I just
returned from a great trip to Spain. I was there for a week with 3 friends,
Trevor, Tiba and Cecile (and my parents, who drove us around to the climbing
area’s). We had lots of fun and did a bit of climbing. We started out in Gandia
where I did two very nice 7a’s. The first one “Assissi de Vampiros” is a very
hard and powerful 7a. I tried it last year and the year before and had
absolutely no chance. The moves were simply too hard for me. This trip I
succeeded and it felt great. I am also happy with the second 7a I did in
Gandia, “Monsters of Rock”, a nice and technical traverse on tiny holds.
The
day after that we went to Pinos. I had done most of the routes in this area
except for my big project Bloque which I tried last year and failed. The last
move was too hard. I could not do it. This time I figured out a way to do the
last move but at the end of the day I could not link all the moves together,
too bad.
The following
day was spent bouldering, YES! We found some boulder problems on the internet
that are put up by Mr. Edwards (thanks for that). After searching for a bit we
found a nice cave full with problems “Cueva del Edwards”. Not really the
typical boulder problems that I am used to. Most of them looked more like
routes without a rope. Very long and hard to figure out which line was which
and which holds could be used for one or the other. There were only two real
boulder problems, a 6C “Beast of Darkness” great above the spraying ocean and a
really nice but very tough 7B “Mosquito Roof”. I warmed up in a very easy but
very long 7A “Original Sin” (a rope-less route) and spend the whole day on
Mosquito Roof. This unfortunately did not work out the way I wanted. But no man
lost. After another rest day at the pool we went back and I was able to send
Mosquito Roof. I also did two other 7B’s at another sector close by “sector el
torres”. These were less of a challenge than Mosquito Roof. I flashed “Dos
Regletas o dos Tetas” and needed only a couple of tries to do “ETR-B3-L23”, a
typical NoRopes topo name. See link below for more info on the boulders at
Villajoyosa.
See below a movie of bouldering at Villajoyosa.
After two
days of bouldering it was back to business again and fumbling with rope.

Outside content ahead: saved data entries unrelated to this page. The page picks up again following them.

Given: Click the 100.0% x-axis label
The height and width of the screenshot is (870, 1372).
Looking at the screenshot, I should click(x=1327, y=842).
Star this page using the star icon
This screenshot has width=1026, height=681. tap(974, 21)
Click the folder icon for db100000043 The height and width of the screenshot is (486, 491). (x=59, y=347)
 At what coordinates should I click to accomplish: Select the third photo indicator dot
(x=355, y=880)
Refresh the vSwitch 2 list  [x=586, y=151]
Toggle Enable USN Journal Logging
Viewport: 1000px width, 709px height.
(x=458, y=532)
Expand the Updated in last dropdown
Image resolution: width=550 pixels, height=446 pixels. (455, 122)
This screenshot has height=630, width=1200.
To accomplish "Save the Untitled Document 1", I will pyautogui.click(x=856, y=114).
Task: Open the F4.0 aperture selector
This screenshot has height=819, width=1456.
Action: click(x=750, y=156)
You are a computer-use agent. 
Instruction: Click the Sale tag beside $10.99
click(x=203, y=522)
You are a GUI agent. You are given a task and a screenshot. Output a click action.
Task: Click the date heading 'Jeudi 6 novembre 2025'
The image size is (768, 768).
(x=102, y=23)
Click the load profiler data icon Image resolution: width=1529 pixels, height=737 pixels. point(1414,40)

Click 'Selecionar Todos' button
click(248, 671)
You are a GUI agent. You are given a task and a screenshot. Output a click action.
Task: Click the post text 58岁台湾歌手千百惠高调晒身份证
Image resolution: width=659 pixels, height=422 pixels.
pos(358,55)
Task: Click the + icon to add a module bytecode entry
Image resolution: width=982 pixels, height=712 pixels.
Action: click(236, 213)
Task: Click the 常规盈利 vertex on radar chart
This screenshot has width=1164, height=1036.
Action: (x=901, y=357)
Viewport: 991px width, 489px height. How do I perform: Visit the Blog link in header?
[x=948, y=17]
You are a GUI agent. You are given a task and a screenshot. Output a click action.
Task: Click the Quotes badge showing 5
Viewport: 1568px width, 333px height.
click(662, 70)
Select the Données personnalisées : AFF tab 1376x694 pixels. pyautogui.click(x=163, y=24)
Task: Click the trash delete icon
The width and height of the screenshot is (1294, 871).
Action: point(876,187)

We
spend a very cold and windy day at Gandia, were I did a 7a “ Joc de Manos”
and a 7b “ Dia de Borratxera”. The latter was really nice and a big challenge.
The crux move was just below the belay, a very very far move to a two finger
pocket which I missed 3 times before sticking it.
On our last
day we went back to Pinos for 3 hours of climbing. I tried Bloque again. It
felt really good. All the moves went smooth but no way I was able to link them
together. As soon as I stepped into the crux move my arms got really pumped and
I could not do the jump to the big last hold. Resting for a minute hanging in
the rope that move went very well. I guess a lack of endurance training but
also hitting puberty and getting heavier and more easily pumped is killing me
on routes at my max.
I had a
very enjoyable week and the routes I did were nice but I had so much more fun
during the days we spend bouldering that this was probably my last lead
holiday. Luckily there is a bouldering area close to Alicante with over 400
boulders. https://27crags.com/crags/crevillent.
So when mum
wants to go to the Costa Blanca again to get some sun in winter next year it
will be for bouldering and we take a bunch of crash pads instead of rope and a harness.
No more route cleaning for me anymore!
Thank you
Trevor, Tiba and Cecile for a great week together.